El cambio generó murmullos entre rivales que suponían lo peor: entraban a la cancha las mil hazañas.
Marito se paró delante de la pelota y ensayó el ritual que preambulan los cracks para acomodar la pelota. La besó y la arrastró de adelante hacia atrás, antes de clavar la mirada en un horizonte lejano, en el que imaginó colocar el remate. Los de la barrera sabían que eran testigos frontales de la historia. Marito tomó corta carrera, como había practicado durante 730 horas y ajustó su tiro contra un ángulo; el arquero miró, estático. Sin gritar el gol, Marito pidió el cambio, mientras se tocaba el aductor izquierdo. Fingía una lesión; fingía el mito.
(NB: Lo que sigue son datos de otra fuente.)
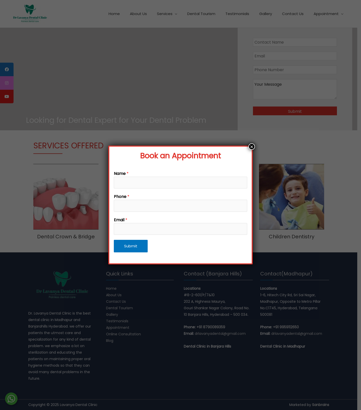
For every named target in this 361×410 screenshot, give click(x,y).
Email (120, 220)
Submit (130, 246)
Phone (121, 196)
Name (121, 173)
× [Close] (251, 146)
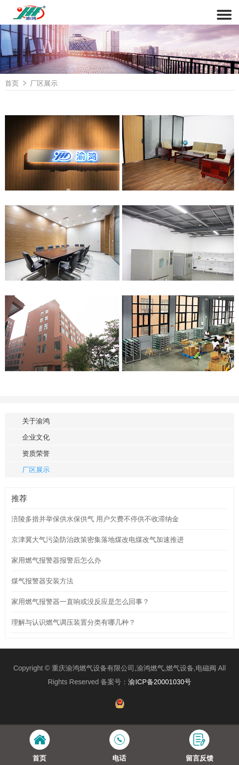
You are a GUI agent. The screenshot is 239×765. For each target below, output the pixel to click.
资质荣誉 (36, 453)
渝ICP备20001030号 (159, 682)
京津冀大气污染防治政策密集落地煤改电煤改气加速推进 (97, 539)
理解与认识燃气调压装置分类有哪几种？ (73, 622)
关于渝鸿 (36, 421)
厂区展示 (44, 83)
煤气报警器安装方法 (42, 581)
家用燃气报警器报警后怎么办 (56, 560)
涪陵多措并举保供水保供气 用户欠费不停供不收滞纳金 (95, 519)
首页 (12, 83)
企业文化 (36, 437)
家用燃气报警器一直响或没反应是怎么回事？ (80, 602)
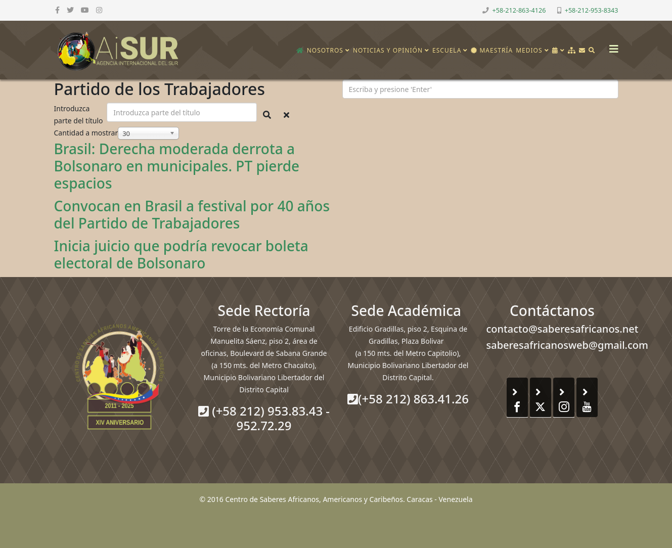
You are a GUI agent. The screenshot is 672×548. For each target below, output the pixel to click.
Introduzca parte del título (79, 114)
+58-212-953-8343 (591, 10)
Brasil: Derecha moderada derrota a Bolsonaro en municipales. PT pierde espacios (177, 165)
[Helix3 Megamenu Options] (611, 46)
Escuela (446, 50)
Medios (529, 50)
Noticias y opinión (388, 50)
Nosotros (325, 50)
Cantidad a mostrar (86, 133)
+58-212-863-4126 (519, 10)
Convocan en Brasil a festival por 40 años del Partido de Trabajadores (192, 214)
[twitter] (70, 10)
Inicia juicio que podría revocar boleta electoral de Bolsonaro (181, 254)
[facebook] (57, 10)
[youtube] (85, 10)
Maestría (492, 50)
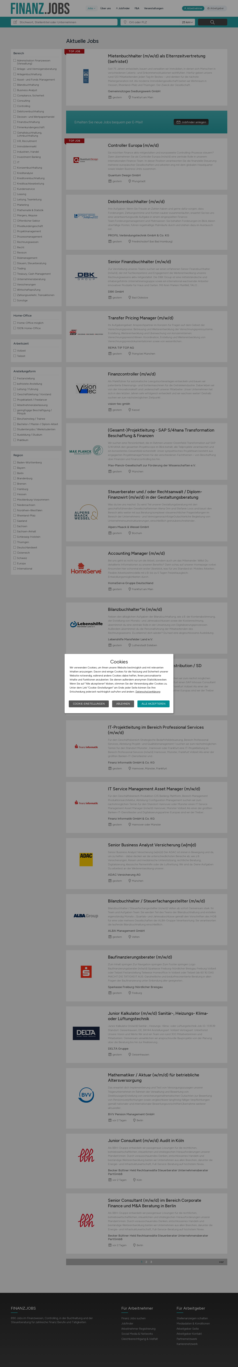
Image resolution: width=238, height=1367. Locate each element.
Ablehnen (123, 703)
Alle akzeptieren (153, 703)
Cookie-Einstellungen (89, 703)
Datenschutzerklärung (147, 691)
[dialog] (119, 683)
miércoles, 26 de diciembre de 2012

Recuerdos del olvido




La cancha de las pelotas perdidas es imposible saber dónde estaba; el olvido se encargó de patear las huellas y cualquier señal que pudiera advertir la memoria. Alguna idea de lo que sucedió quedó atrapada en el inconsciente colectivo, sin que se pueda asegurar que aquellas sensaciones hayan sido hechos tangibles. Los que recuerdan no recuerdan; imaginan el recuerdo. Se cree que los goles caídos al abismo de la desmemoria fueron rescatados por un hombre que tenía por costumbre anotar todo lo que sucedía. Nadie se acuerda quién era ese hombre; incluso, si realmente existió ese fulano que decía en papel lo que los ojos veían y la memoria tachaba.
Los que jugaban en aquella cancha conservaban la esperanza de trascender más allá del tiempo que durara el partido. Al menos, eso se cree. La evidencia, al parecer, es la preocupación de los futbolistas ante pases cerrados y el goce supremo por goles antológicos, posiblemente consagradores de fama. Ninguno que supiera de la caducidad de cada episodio hubiera sentido en la carne la frustración o la gloria.
La sabiduría permitió lo improbable. El salto hacia la dimensión del recuerdo es una imagen; apenas una. La del jugador que eludió rivales con la convicción de llegar al gol y ajustar un detalle: antes de definir con el arco libre, tuvo la prudencia de tomarse el segundo que le concediera la eternidad. Después de gambetearse al arquero, hizo lo mismo con el olvido.

(Dedicado a mi amigo Ulises, de alguna manera y sin quererlo, inspirador de este relato. Su obra teatral Medicina Pasto remitía a que “en un mundo sordo es probable que el olvido sea la buena memoria”).